Dataset extract:
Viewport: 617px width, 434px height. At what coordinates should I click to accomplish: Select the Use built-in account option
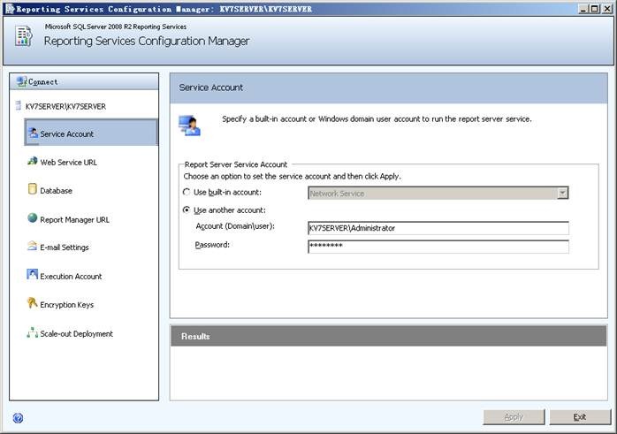point(187,193)
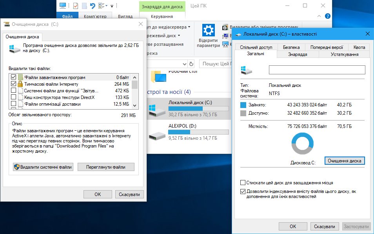Click the 'Переглянути файли' button
Image resolution: width=374 pixels, height=234 pixels.
105,167
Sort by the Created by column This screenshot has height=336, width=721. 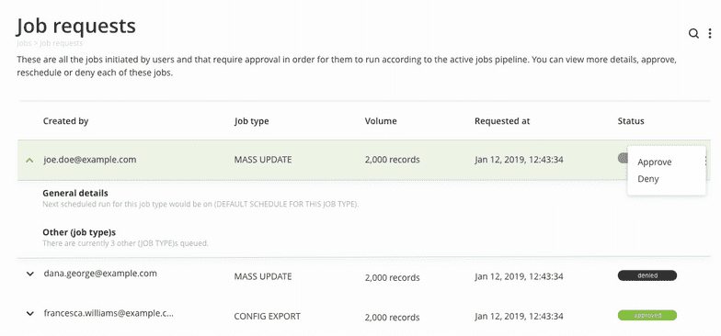click(66, 121)
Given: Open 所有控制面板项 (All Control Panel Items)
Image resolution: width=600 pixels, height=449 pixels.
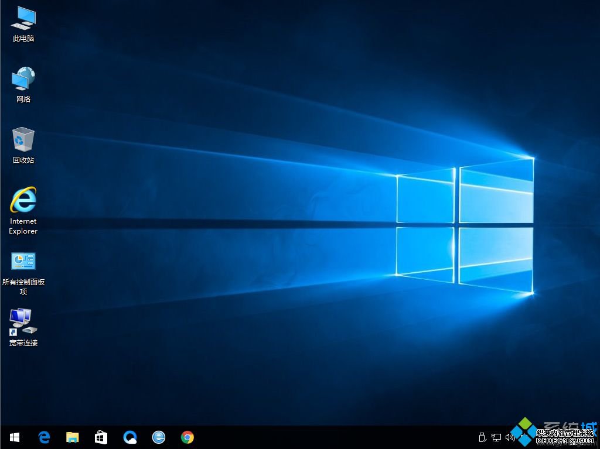Looking at the screenshot, I should click(23, 262).
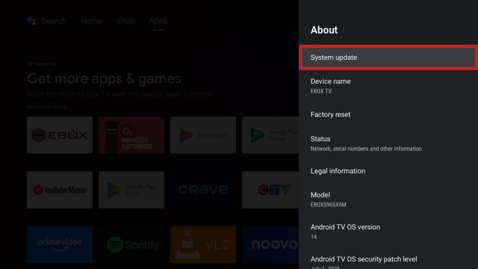This screenshot has width=478, height=269.
Task: Switch to the Home tab
Action: pos(91,21)
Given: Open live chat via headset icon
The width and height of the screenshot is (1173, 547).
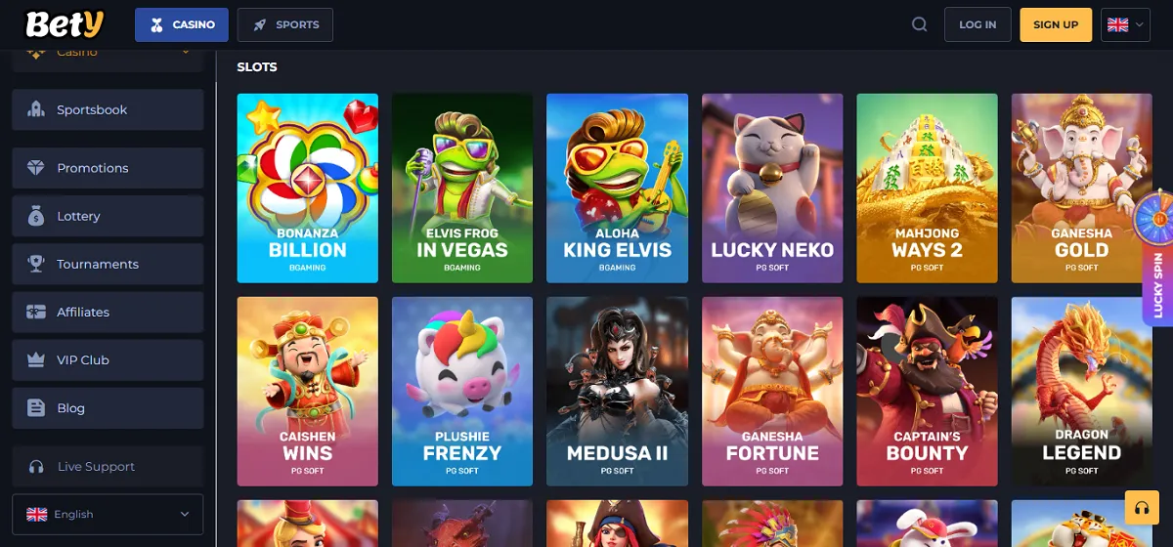Looking at the screenshot, I should pos(1141,508).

Task brief: Within the records, count the lines that include the word "Open". Answer with the number only.

Reply to the task: 2